The Allahabad High Court, in a recent judgment on Writ Petition (Civil) No. 28355 of 2021, clarified the mechanism for recovering unpaid dues under the Uttar Pradesh Minor Minerals (Concession) Rules, 1963. Justices Siddhartha Varma and Manoj Bajaj highlighted that royalties or outstanding dues from a mining lease cannot be recovered from the security deposit made at the lease’s inception.

The case revolved around Smt. Kalpana Karwariya, who secured a 5-year lease for mining a specified area but encountered subpar mineral quality and unprofitable excavation. She sought a reassessment of mineral availability and lease determination. Despite depositing installments, she discontinued mining due to the unavailability of minerals, leading to a dispute regarding payment.

The petitioner contended that under Rule 58 of the 1963 Rules, non-payment of dues would lead to recovery as arrears of land revenue with interest, emphasizing that such defaults couldn’t be recovered by forfeiting the security deposit as per Rule 59. The dispute arose when the District Magistrate demanded pending installments, leading to rejected appeals and revisions before the State Government.

The Court’s verdict hinged on whether unpaid dues, due to lease termination, could be recovered from the initial security deposit. Relying on Rules 58, 59, and 60, the Court elucidated that recoverable amounts or royalties from the lease must be pursued as arrears of land revenue, distinct from the security deposit’s purpose.

Rule 58 pertains solely to the consequences of non-payment of royalties or dues, while Rule 59 deals with penalties for contravening specific conditions, recoverable from the security deposit.

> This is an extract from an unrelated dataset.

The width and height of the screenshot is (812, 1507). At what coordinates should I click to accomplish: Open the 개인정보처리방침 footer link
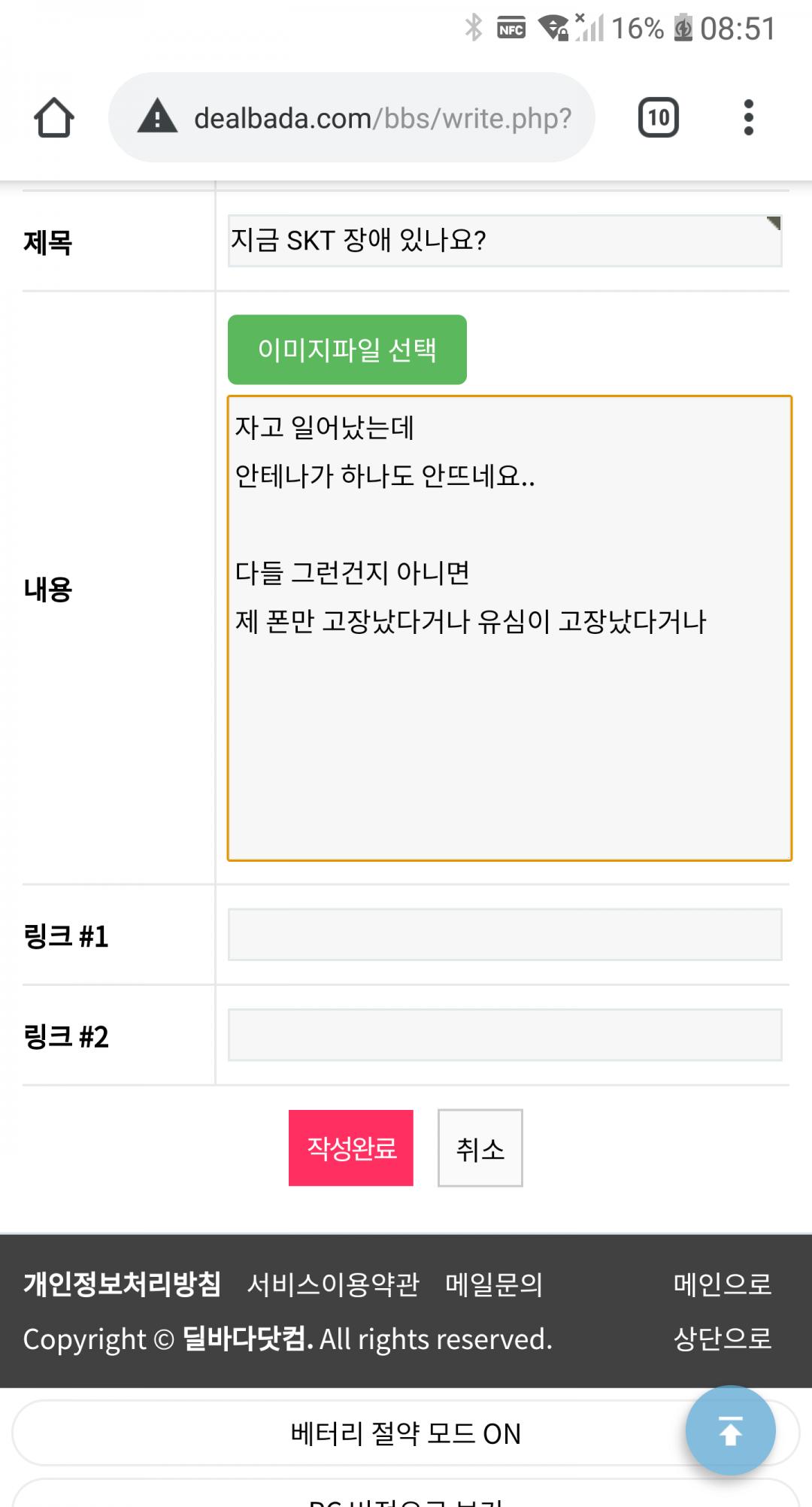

Rule 60 focuses on breaches except for payment-related violations.

The Court, after analyzing the rules collectively, determined that dues under the lease or royalty could solely be recovered as arrears of land revenue, explicitly excluding recovery from the security deposit. The security deposit forfeiture would only be applicable for penalties due to rule breaches, not for unpaid dues or royalties.

Consequently, in favor of the petitioner, the Court directed recovering the outstanding amount as arrears of land revenue while releasing the remaining security deposit.

The judgment In Smt. Kalpana Karwariya v. The State Of U P And 4 Others underscores the distinct treatment of recoverable dues and penalties under mining lease agreements. It emphasizes adherence to specific provisions for recovering unpaid dues and penalties, safeguarding security deposits from being utilized for recovering such liabilities.

This ruling clarifies the delineation between recovering lease-related dues and penalties, emphasizing adherence to statutory provisions for effective resolution of disputes arising from mining lease agreements.